TO DO: Start at the first line of the material. Repeat each line exactly through the one containing "The image size is (862, 454).", then stop.

INFORMATION GIVEN:

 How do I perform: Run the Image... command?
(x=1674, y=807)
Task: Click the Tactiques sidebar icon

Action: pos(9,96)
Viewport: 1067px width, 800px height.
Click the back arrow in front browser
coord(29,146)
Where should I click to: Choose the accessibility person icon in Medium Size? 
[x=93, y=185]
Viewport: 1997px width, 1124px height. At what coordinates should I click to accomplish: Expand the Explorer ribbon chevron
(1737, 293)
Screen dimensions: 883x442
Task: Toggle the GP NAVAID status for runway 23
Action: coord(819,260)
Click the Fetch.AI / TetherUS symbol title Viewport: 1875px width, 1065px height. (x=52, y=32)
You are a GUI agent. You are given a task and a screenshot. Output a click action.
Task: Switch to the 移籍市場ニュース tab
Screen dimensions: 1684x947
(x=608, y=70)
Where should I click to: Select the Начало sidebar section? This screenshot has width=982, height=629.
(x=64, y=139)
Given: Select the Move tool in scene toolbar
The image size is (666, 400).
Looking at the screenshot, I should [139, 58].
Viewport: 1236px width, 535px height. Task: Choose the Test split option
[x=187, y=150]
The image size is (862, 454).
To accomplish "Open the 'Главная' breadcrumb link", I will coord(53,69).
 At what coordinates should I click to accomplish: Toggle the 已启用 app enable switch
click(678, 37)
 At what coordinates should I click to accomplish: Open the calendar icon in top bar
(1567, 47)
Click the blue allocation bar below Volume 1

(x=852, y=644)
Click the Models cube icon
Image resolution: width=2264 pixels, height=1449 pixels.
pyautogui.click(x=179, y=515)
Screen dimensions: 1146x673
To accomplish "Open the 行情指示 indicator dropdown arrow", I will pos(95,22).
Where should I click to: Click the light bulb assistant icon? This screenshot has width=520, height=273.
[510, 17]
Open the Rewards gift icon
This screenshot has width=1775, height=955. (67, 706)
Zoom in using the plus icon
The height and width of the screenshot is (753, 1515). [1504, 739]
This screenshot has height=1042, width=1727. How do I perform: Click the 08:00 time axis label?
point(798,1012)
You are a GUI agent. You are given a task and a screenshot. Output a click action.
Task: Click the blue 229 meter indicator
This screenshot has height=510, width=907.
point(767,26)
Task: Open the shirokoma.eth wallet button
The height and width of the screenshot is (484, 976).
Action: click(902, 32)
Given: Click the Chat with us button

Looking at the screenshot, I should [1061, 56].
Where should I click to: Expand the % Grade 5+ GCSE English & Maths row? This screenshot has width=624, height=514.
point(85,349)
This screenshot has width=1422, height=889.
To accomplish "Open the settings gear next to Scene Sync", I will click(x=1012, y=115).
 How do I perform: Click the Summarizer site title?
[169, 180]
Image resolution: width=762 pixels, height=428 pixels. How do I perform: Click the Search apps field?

OUTPUT FOR THIS EXERCISE:
 How do I perform: Run the Image... command?
(x=1674, y=807)
Task: Click the Tactiques sidebar icon

Action: pos(9,96)
Viewport: 1067px width, 800px height.
Click the back arrow in front browser
coord(29,146)
Where should I click to: Choose the accessibility person icon in Medium Size? 
[x=93, y=185]
Viewport: 1997px width, 1124px height. At what coordinates should I click to accomplish: Expand the Explorer ribbon chevron
(1737, 293)
Screen dimensions: 883x442
Task: Toggle the GP NAVAID status for runway 23
Action: coord(819,260)
Click the Fetch.AI / TetherUS symbol title Viewport: 1875px width, 1065px height. (x=52, y=32)
You are a GUI agent. You are given a task and a screenshot. Output a click action.
Task: Switch to the 移籍市場ニュース tab
Screen dimensions: 1684x947
(x=608, y=70)
Where should I click to: Select the Начало sidebar section? This screenshot has width=982, height=629.
(x=64, y=139)
Given: Select the Move tool in scene toolbar
The image size is (666, 400).
Looking at the screenshot, I should [139, 58].
Viewport: 1236px width, 535px height. Task: Choose the Test split option
[x=187, y=150]
The image size is (862, 454).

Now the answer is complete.